Through the years, we have all gotten used to liability waivers. You know, the things that you sign that say the business isn’t responsible if you get hurt. If you are a parent, you have inked them for every team your kid has played on and at every facility you frequent. Adults sign them at potentially risky places like racetracks, horseback riding venues, and sky diving enterprises (gulp). Businesses faced with the specter of lawsuits from COVID-19 may be wondering if they should make customers sign them. As you probably know, both the Arizona legislature and Congress are working on passing separate measures to provide businesses with some protection from what I’ll call “zealous” members of my brethren itching to instigate litigation.
However, until these measures are more concrete, a liability waiver certainly can’t hurt.
First, let me clarify what we aren’t talking about here. You shouldn’t be using these for employees. Employers are in a near-impossible predicament right now --- having to digest hundreds of pages of guidelines, instituting new procedures, and dealing with laws that haven’t applied to them before. It’s a mess and very stressful. A waiver seems like a simple solution, right? If I had a game show buzzer, here is where I would buzz in. Instead, I will just say “sorry, no”. An employee waiver is likely unenforceable. As an employer, it’s your job to make a workplace safe under the Occupational Safety and Health Administration Act (“OSHA”). Making employees sign a waiver could be, in effect, an admission that your workplace is not safe. Don’t do that. But you must stay abreast of changing regulations. You should have the right policies and know about the ever-changing FAQs on the websites of the Department of Labor, OSHA, Equal Employment Opportunity Commission, and the Centers for Disease Control. I’m sorry to say, it is changing daily and difficult for all of us to stay on top of.

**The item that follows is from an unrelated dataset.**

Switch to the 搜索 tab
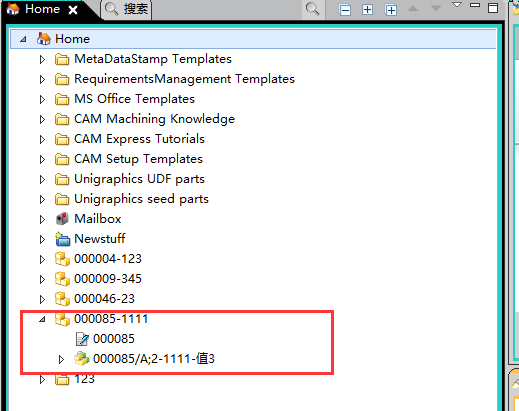The height and width of the screenshot is (411, 519). (x=127, y=9)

What about customer waivers, though? This is where I see some benefit.
So, let's talk about Arizona. I’m not going to quote a case and will keep this at a high level. Arizona law does let parties contract to or agree about who will bear the risk of an injury caused by the other party’s negligence. However, the Arizona Constitution has a provision that says the enforceability of this kind of an assumption of the risk is always a question of fact for a jury to decide. Whether a waiver will be valid depends on an assessment of public policy and whether the parties bargained for the limitation of the liability in that contract. The test for the public policy analysis has a few factors including whether there was unequal bargaining power between the injured person and the business. On the bargaining part of the assessment, a jury has to determine if the risk was one specifically set out in the waiver and if the injured intentionally waived the right.

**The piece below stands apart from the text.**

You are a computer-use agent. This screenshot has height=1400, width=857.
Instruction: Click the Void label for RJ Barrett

What does all this mean? In short, waivers won’t get you out of lawsuit completely (because there is a question of fact there), but a well-crafted waiver could give you a shot at winning the day. Plus, don’t forget that some of the benefit is in the psychological effect of signing a waiver.
What can you do to increase the chance your waiver will work?
Keep it simple but precise. Tailor the waiver to your business and the activity. The broader it is, the riskier it is. Be specific about the particular risks customers are waiving.
Make sure it has clear, plain, unambiguous language and is easy to read.
Your customer must acknowledge he or she understands and accepts the risks voluntarily. Consider making the waiver language ALL CAPS AND BOLD.
If you are warning customers at the business, make sure that’s reflected in the waiver and reinforced physically (for example, with posted signs) in your space.
Train your employees well so they get waivers signed.
I suggest using a general waiver and then having a specific COVID section to be initialed. You can continue to use the waiver without the COVID provision after the pandemic passes.
Let’s hope the Arizona legislature and Congress move quickly to offer some protection for businesses but, as with anything political, you can’t count on it. In the interim, I think a customer waiver is not a bad bet in quite a few industries.